Exercise objective: Reproduce the records exactly.

Record excerpts:
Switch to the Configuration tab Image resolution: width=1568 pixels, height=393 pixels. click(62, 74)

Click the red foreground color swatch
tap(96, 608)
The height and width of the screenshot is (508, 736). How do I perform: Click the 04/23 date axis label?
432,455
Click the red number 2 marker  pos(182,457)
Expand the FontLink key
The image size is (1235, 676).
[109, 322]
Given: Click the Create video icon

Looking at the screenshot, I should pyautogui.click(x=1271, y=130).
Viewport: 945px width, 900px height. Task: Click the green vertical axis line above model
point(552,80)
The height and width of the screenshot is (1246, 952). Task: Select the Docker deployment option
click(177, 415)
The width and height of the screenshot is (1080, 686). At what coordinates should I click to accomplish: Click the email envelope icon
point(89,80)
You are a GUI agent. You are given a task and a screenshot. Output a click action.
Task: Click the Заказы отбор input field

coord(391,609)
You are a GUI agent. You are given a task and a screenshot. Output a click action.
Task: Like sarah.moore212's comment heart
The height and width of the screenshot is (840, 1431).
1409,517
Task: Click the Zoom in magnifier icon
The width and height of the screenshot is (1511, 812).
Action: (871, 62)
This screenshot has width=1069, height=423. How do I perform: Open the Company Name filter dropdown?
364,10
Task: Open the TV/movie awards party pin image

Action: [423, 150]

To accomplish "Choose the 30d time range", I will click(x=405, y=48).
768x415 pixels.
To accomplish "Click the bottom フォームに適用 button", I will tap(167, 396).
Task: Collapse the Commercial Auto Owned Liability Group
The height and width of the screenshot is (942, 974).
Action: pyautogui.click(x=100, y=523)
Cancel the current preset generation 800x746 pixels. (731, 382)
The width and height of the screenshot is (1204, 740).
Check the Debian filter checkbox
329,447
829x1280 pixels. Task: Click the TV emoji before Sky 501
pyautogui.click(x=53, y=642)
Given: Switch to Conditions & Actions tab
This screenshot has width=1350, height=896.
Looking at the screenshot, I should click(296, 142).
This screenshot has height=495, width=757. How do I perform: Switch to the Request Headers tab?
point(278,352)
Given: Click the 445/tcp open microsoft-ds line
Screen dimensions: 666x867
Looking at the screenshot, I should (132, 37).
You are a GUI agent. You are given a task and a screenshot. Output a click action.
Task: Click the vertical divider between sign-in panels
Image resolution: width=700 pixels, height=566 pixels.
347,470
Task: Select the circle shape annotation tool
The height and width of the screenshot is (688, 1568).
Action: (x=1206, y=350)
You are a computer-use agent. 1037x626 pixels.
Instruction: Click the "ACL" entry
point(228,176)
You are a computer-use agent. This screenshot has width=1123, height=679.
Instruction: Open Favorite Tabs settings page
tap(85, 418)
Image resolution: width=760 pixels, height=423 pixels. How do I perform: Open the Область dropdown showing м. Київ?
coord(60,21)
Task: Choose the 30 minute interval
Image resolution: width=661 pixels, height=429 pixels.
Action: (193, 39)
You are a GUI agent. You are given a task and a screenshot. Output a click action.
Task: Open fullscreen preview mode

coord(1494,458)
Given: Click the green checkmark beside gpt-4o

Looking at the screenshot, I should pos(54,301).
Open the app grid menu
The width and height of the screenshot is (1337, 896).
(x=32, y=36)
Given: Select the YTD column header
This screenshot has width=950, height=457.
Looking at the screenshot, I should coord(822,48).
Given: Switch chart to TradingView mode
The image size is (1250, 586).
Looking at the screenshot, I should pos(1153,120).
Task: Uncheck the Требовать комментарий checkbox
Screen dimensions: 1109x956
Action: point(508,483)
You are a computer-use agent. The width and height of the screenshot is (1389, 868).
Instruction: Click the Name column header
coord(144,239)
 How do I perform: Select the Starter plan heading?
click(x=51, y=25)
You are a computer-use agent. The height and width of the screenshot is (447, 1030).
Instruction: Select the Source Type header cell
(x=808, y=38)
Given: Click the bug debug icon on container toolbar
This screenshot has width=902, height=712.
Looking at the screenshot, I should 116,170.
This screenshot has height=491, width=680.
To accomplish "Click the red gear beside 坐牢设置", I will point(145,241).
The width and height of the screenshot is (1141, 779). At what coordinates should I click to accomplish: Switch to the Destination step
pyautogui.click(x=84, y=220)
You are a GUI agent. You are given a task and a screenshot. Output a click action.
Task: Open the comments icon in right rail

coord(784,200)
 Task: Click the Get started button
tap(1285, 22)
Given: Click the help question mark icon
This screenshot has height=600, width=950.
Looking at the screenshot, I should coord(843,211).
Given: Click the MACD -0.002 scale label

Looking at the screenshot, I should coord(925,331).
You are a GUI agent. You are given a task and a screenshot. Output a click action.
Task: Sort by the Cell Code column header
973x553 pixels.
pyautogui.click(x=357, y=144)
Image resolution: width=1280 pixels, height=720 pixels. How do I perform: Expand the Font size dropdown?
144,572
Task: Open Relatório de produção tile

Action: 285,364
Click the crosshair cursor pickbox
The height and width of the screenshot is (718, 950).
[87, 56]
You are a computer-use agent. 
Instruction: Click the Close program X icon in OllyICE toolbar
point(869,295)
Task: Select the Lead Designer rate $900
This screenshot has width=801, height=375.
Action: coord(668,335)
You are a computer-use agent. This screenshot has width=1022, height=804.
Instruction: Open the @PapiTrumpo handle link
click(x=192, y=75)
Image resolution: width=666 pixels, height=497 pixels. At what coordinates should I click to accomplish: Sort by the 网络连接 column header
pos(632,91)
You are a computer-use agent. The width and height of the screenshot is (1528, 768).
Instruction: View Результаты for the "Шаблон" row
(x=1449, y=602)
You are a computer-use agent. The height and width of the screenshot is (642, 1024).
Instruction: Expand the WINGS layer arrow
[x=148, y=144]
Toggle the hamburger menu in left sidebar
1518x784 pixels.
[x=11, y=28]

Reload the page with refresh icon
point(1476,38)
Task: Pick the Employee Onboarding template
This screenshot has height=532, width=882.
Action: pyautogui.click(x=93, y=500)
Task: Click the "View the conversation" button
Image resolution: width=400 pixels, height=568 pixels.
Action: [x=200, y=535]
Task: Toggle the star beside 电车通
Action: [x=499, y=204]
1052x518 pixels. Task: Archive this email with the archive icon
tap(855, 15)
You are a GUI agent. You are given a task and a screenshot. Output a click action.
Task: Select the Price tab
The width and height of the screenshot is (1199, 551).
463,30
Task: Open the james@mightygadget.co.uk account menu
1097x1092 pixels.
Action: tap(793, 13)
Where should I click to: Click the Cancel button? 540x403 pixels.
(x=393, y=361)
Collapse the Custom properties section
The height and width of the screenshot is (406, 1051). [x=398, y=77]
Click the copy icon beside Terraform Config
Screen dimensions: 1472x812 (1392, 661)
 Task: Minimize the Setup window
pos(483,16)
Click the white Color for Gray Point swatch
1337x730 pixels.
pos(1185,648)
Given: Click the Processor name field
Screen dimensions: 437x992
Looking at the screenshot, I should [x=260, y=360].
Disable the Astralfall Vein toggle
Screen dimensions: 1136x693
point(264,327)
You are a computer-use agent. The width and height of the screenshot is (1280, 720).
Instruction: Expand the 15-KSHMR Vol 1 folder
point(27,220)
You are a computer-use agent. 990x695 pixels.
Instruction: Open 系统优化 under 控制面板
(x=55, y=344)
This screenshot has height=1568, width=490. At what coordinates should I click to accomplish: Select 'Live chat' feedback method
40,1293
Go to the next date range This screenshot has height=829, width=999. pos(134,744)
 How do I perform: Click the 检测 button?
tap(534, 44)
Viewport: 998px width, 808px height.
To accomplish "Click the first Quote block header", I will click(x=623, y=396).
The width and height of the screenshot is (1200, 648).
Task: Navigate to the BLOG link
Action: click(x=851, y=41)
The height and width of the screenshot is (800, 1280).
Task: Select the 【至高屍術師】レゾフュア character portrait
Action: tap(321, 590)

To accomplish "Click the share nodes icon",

Output of the task:
Switch to the Configuration tab Image resolution: width=1568 pixels, height=393 pixels. click(62, 74)

Click the red foreground color swatch
tap(96, 608)
The height and width of the screenshot is (508, 736). How do I perform: Click the 04/23 date axis label?
432,455
Click the red number 2 marker  pos(182,457)
Expand the FontLink key
The image size is (1235, 676).
[109, 322]
Given: Click the Create video icon

Looking at the screenshot, I should pyautogui.click(x=1271, y=130).
Viewport: 945px width, 900px height. Task: Click the green vertical axis line above model
point(552,80)
The height and width of the screenshot is (1246, 952). Task: Select the Docker deployment option
click(177, 415)
The width and height of the screenshot is (1080, 686). At what coordinates should I click to accomplish: Click the email envelope icon
point(89,80)
You are a GUI agent. You are given a task and a screenshot. Output a click action.
Task: Click the Заказы отбор input field

coord(391,609)
You are a GUI agent. You are given a task and a screenshot. Output a click action.
Task: Like sarah.moore212's comment heart
The height and width of the screenshot is (840, 1431).
1409,517
Task: Click the Zoom in magnifier icon
The width and height of the screenshot is (1511, 812).
Action: (871, 62)
This screenshot has width=1069, height=423. How do I perform: Open the Company Name filter dropdown?
364,10
Task: Open the TV/movie awards party pin image

Action: [423, 150]

To accomplish "Choose the 30d time range", I will click(x=405, y=48).
768x415 pixels.
To accomplish "Click the bottom フォームに適用 button", I will tap(167, 396).
Task: Collapse the Commercial Auto Owned Liability Group
The height and width of the screenshot is (942, 974).
Action: pyautogui.click(x=100, y=523)
Cancel the current preset generation 800x746 pixels. (731, 382)
The width and height of the screenshot is (1204, 740).
Check the Debian filter checkbox
329,447
829x1280 pixels. Task: Click the TV emoji before Sky 501
pyautogui.click(x=53, y=642)
Given: Switch to Conditions & Actions tab
This screenshot has width=1350, height=896.
Looking at the screenshot, I should click(296, 142).
This screenshot has height=495, width=757. How do I perform: Switch to the Request Headers tab?
point(278,352)
Given: Click the 445/tcp open microsoft-ds line
Screen dimensions: 666x867
Looking at the screenshot, I should (132, 37).
You are a GUI agent. You are given a task and a screenshot. Output a click action.
Task: Click the vertical divider between sign-in panels
Image resolution: width=700 pixels, height=566 pixels.
347,470
Task: Select the circle shape annotation tool
The height and width of the screenshot is (688, 1568).
Action: (x=1206, y=350)
You are a computer-use agent. 1037x626 pixels.
Instruction: Click the "ACL" entry
point(228,176)
You are a computer-use agent. This screenshot has width=1123, height=679.
Instruction: Open Favorite Tabs settings page
tap(85, 418)
Image resolution: width=760 pixels, height=423 pixels. How do I perform: Open the Область dropdown showing м. Київ?
coord(60,21)
Task: Choose the 30 minute interval
Image resolution: width=661 pixels, height=429 pixels.
Action: (193, 39)
You are a GUI agent. You are given a task and a screenshot. Output a click action.
Task: Open fullscreen preview mode

coord(1494,458)
Given: Click the green checkmark beside gpt-4o

Looking at the screenshot, I should pos(54,301).
Open the app grid menu
The width and height of the screenshot is (1337, 896).
(x=32, y=36)
Given: Select the YTD column header
This screenshot has width=950, height=457.
Looking at the screenshot, I should coord(822,48).
Given: Switch chart to TradingView mode
The image size is (1250, 586).
Looking at the screenshot, I should pos(1153,120).
Task: Uncheck the Требовать комментарий checkbox
Screen dimensions: 1109x956
Action: point(508,483)
You are a computer-use agent. The width and height of the screenshot is (1389, 868).
Instruction: Click the Name column header
coord(144,239)
 How do I perform: Select the Starter plan heading?
click(x=51, y=25)
You are a computer-use agent. The height and width of the screenshot is (447, 1030).
Instruction: Select the Source Type header cell
(x=808, y=38)
Given: Click the bug debug icon on container toolbar
This screenshot has width=902, height=712.
Looking at the screenshot, I should 116,170.
This screenshot has height=491, width=680.
To accomplish "Click the red gear beside 坐牢设置", I will point(145,241).
The width and height of the screenshot is (1141, 779). At what coordinates should I click to accomplish: Switch to the Destination step
pyautogui.click(x=84, y=220)
You are a GUI agent. You are given a task and a screenshot. Output a click action.
Task: Open the comments icon in right rail

coord(784,200)
 Task: Click the Get started button
tap(1285, 22)
Given: Click the help question mark icon
This screenshot has height=600, width=950.
Looking at the screenshot, I should coord(843,211).
Given: Click the MACD -0.002 scale label

Looking at the screenshot, I should coord(925,331).
You are a GUI agent. You are given a task and a screenshot. Output a click action.
Task: Sort by the Cell Code column header
973x553 pixels.
pyautogui.click(x=357, y=144)
Image resolution: width=1280 pixels, height=720 pixels. How do I perform: Expand the Font size dropdown?
144,572
Task: Open Relatório de produção tile

Action: 285,364
Click the crosshair cursor pickbox
The height and width of the screenshot is (718, 950).
[87, 56]
You are a computer-use agent. 
Instruction: Click the Close program X icon in OllyICE toolbar
point(869,295)
Task: Select the Lead Designer rate $900
This screenshot has width=801, height=375.
Action: coord(668,335)
You are a computer-use agent. This screenshot has width=1022, height=804.
Instruction: Open the @PapiTrumpo handle link
click(x=192, y=75)
Image resolution: width=666 pixels, height=497 pixels. At what coordinates should I click to accomplish: Sort by the 网络连接 column header
pos(632,91)
You are a computer-use agent. The width and height of the screenshot is (1528, 768).
Instruction: View Результаты for the "Шаблон" row
(x=1449, y=602)
You are a computer-use agent. The height and width of the screenshot is (642, 1024).
Instruction: Expand the WINGS layer arrow
[x=148, y=144]
Toggle the hamburger menu in left sidebar
1518x784 pixels.
[x=11, y=28]

Reload the page with refresh icon
point(1476,38)
Task: Pick the Employee Onboarding template
This screenshot has height=532, width=882.
Action: pyautogui.click(x=93, y=500)
Task: Click the "View the conversation" button
Image resolution: width=400 pixels, height=568 pixels.
Action: [x=200, y=535]
Task: Toggle the star beside 电车通
Action: [x=499, y=204]
1052x518 pixels. Task: Archive this email with the archive icon
tap(855, 15)
You are a GUI agent. You are given a task and a screenshot. Output a click action.
Task: Select the Price tab
The width and height of the screenshot is (1199, 551).
463,30
Task: Open the james@mightygadget.co.uk account menu
1097x1092 pixels.
Action: tap(793, 13)
Where should I click to: Click the Cancel button? 540x403 pixels.
(x=393, y=361)
Collapse the Custom properties section
The height and width of the screenshot is (406, 1051). [x=398, y=77]
Click the copy icon beside Terraform Config
Screen dimensions: 1472x812 (1392, 661)
 Task: Minimize the Setup window
pos(483,16)
Click the white Color for Gray Point swatch
1337x730 pixels.
pos(1185,648)
Given: Click the Processor name field
Screen dimensions: 437x992
Looking at the screenshot, I should [x=260, y=360].
Disable the Astralfall Vein toggle
Screen dimensions: 1136x693
point(264,327)
You are a computer-use agent. The width and height of the screenshot is (1280, 720).
Instruction: Expand the 15-KSHMR Vol 1 folder
point(27,220)
You are a computer-use agent. 990x695 pixels.
Instruction: Open 系统优化 under 控制面板
(x=55, y=344)
This screenshot has height=1568, width=490. At what coordinates should I click to accomplish: Select 'Live chat' feedback method
40,1293
Go to the next date range This screenshot has height=829, width=999. pos(134,744)
 How do I perform: Click the 检测 button?
tap(534, 44)
Viewport: 998px width, 808px height.
To accomplish "Click the first Quote block header", I will click(x=623, y=396).
The width and height of the screenshot is (1200, 648).
Task: Navigate to the BLOG link
Action: click(x=851, y=41)
The height and width of the screenshot is (800, 1280).
Task: Select the 【至高屍術師】レゾフュア character portrait
Action: tap(321, 590)

To accomplish "Click the share nodes icon",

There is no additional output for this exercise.